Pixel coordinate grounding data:
+===+
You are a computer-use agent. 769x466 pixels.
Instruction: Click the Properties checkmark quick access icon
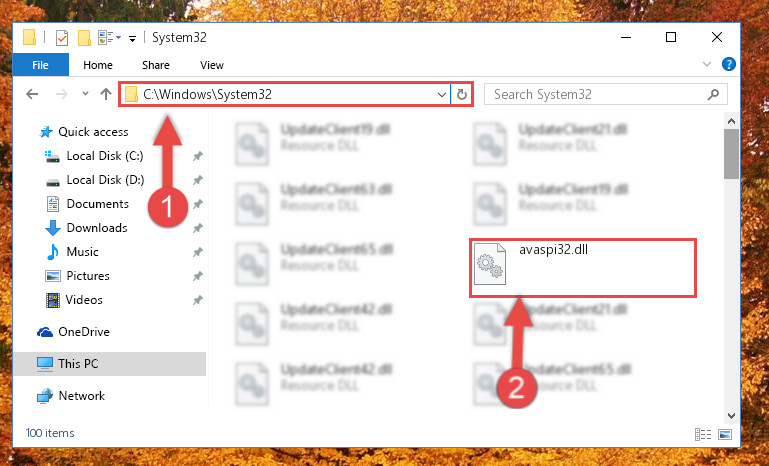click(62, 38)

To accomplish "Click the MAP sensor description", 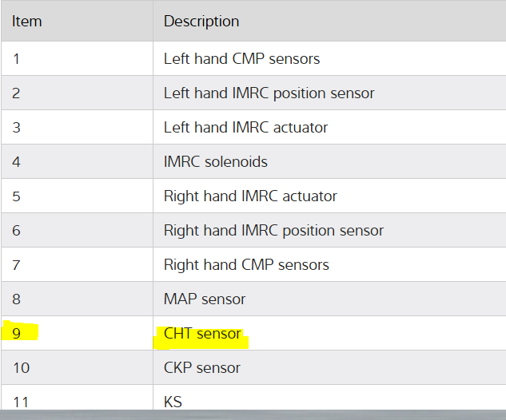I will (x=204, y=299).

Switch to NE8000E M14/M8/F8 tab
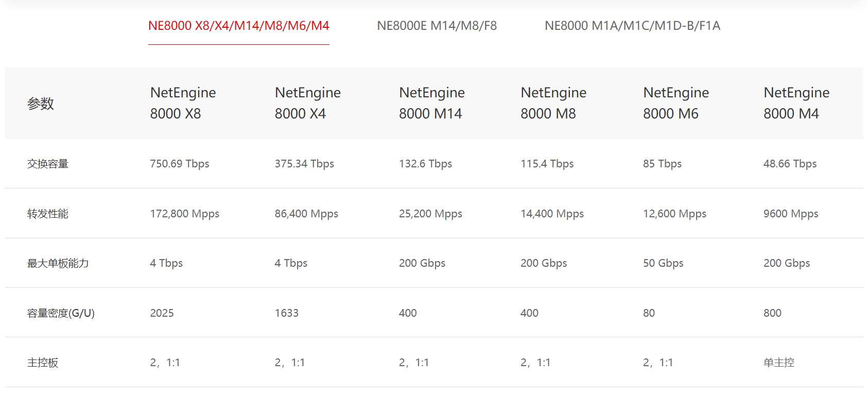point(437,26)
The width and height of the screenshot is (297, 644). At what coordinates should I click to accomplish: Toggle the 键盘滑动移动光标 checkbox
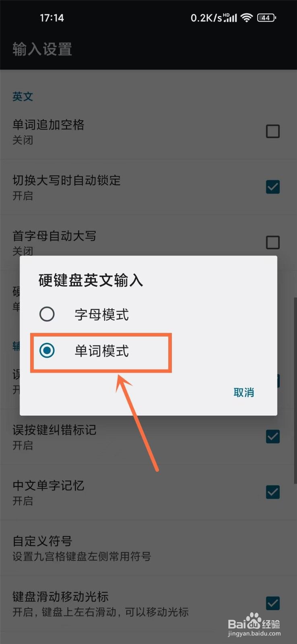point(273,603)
+===+
- TO DO: Set down exactly, line for line, the data from the line that contains "Switch to NE8000E M14/M8/F8 tab" through its last line, keeping pictures out.

- TASK RESPONSE:
Switch to NE8000E M14/M8/F8 tab
point(437,26)
The width and height of the screenshot is (297, 644). At what coordinates should I click to accomplish: Toggle the 键盘滑动移动光标 checkbox
point(273,603)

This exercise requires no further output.